The designer/art director, Maia Wright, wanted to reference the famous title page of the first edition of Walden, which featured an engraving of Thoreau's cabin in the woods.
The idea was to re-imagine Thoreau's cabin after climate change. The publisher wanted our illustration to be in color, so Maia and I decided to try to make it look like a vintage lithograph. I did some research and found a couple of mid-1800s color lithos, and what I noticed about them was a particular type of dot pattern that looked almost hand drawn. Here's an example:
Primack's Walden research reveals three categories of change since the 1850s. One is that some species have become extinct or near extinct, the second is that some 'invasive species' are thriving instead, and the third is that there are now some temporal mismatches (for example, some plants flowering too early for their natural pollinators, or birds showing up too early for the plants they usually feed on). We wanted to show these trends visually but without overstating the case, so we decided to show trees in various phases of leafing, a few invasives (multiflora rose, burning bush, purple loosestrife), nuisance species (starlings) which crowd out natives, and missing species (wood duck and asters). None of these are things that Thoreau would have seen.
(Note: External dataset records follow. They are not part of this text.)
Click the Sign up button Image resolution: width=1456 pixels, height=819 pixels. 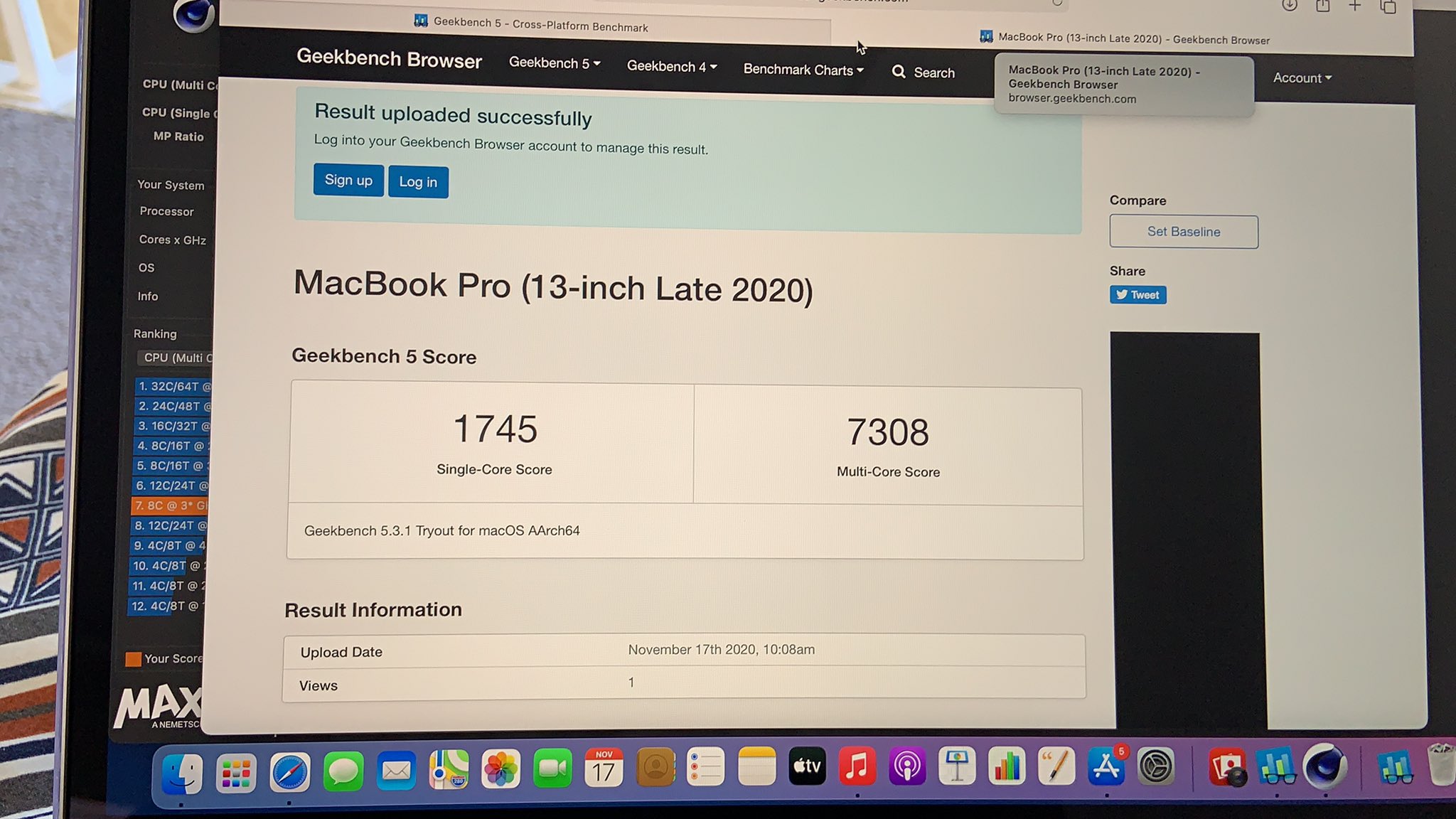(348, 180)
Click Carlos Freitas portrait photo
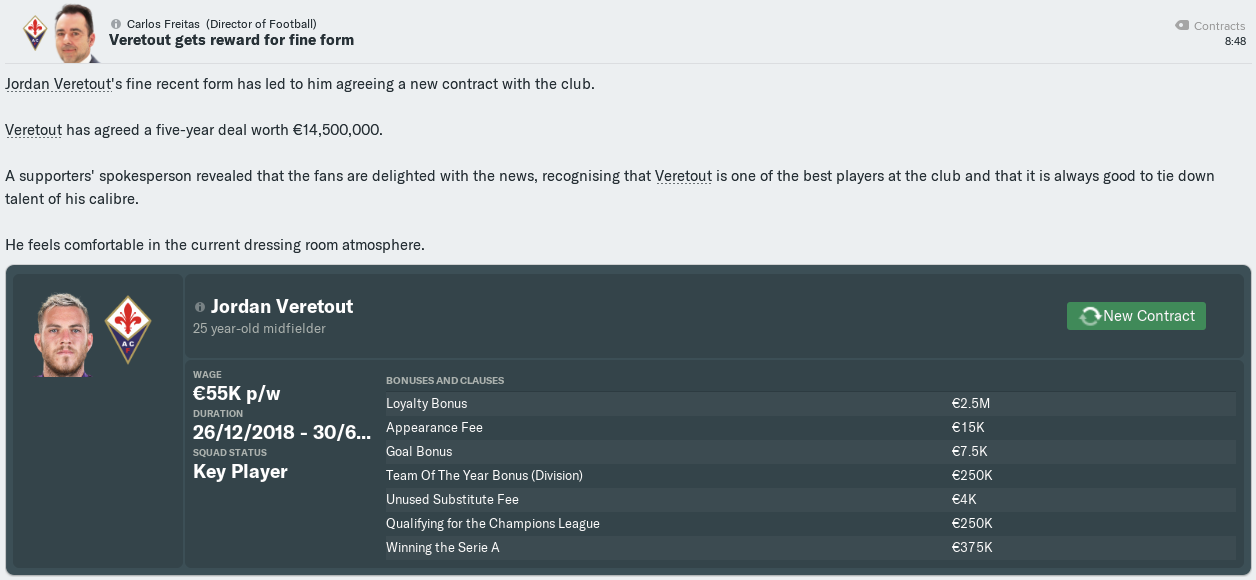 pos(76,33)
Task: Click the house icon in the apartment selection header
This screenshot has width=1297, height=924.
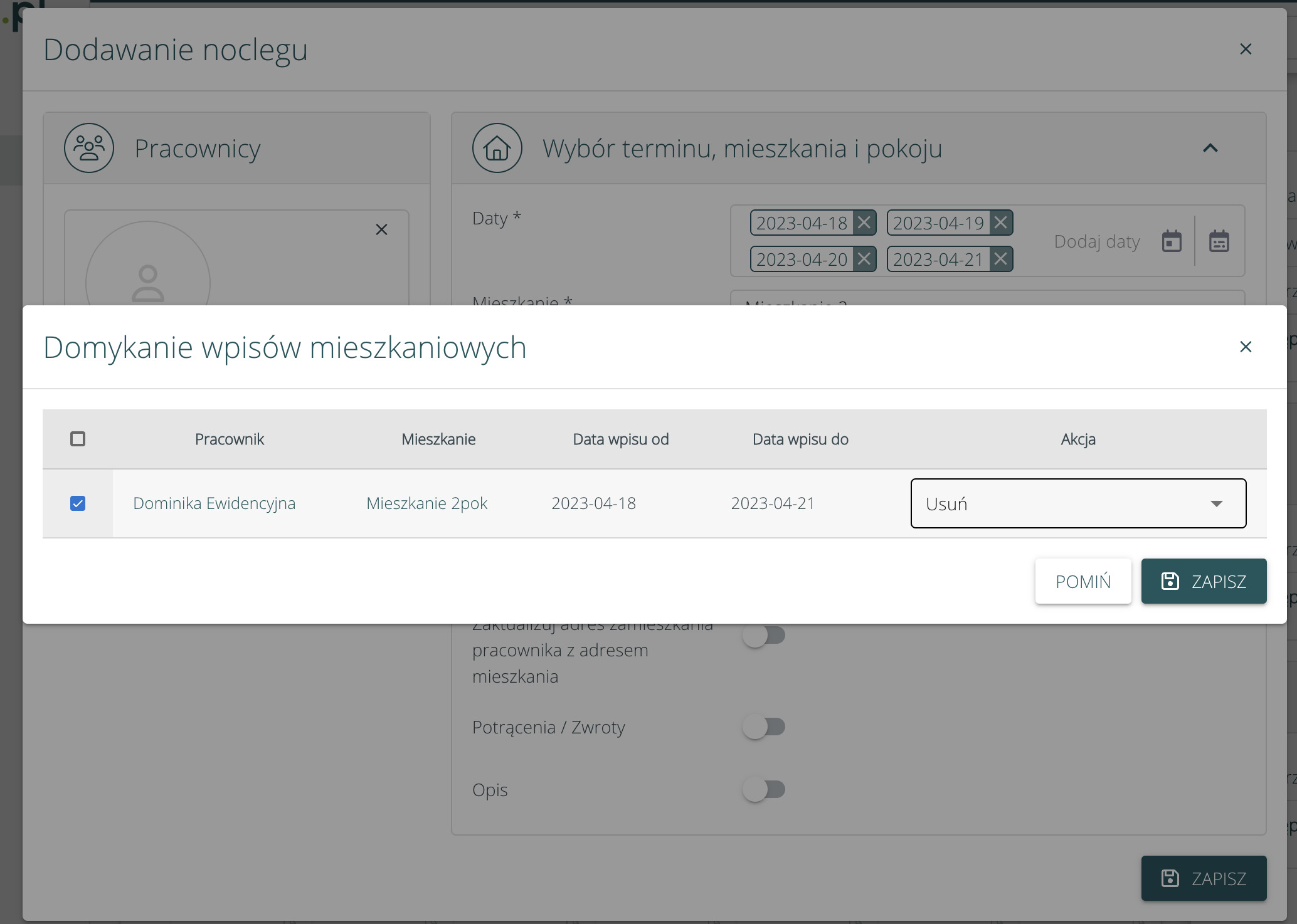Action: 497,149
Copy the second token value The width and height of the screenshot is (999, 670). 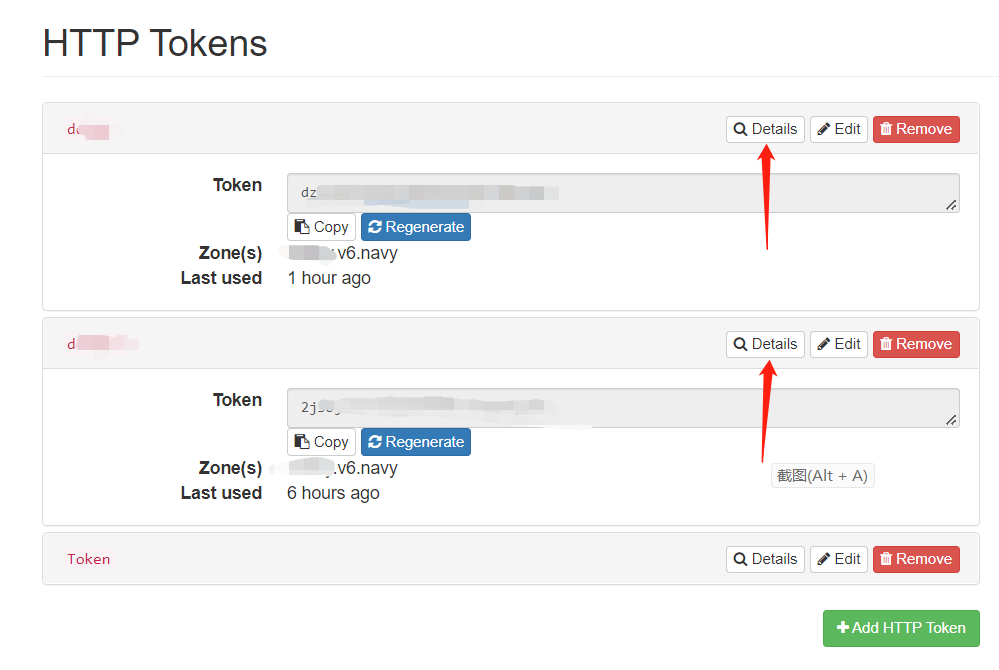321,442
Here's the illustration alone:
The whole piece is a combination of hand drawing, digital color, and scanned textures. Below is a detail view showing some of the textures, especially the dot pattern, which I created by hand for the butterfly:
I used a Photoshop dot pattern as well (you can see it in the shading of the green area above the butterfly) plus some brush strokes that I scanned in and colorized. Somewhere along the way someone mentioned Audubon, so I looked at a lot of those old prints as well.
I'm not sure that it looks entirely like an old litho, but the client was very happy with the result, so I was happy too.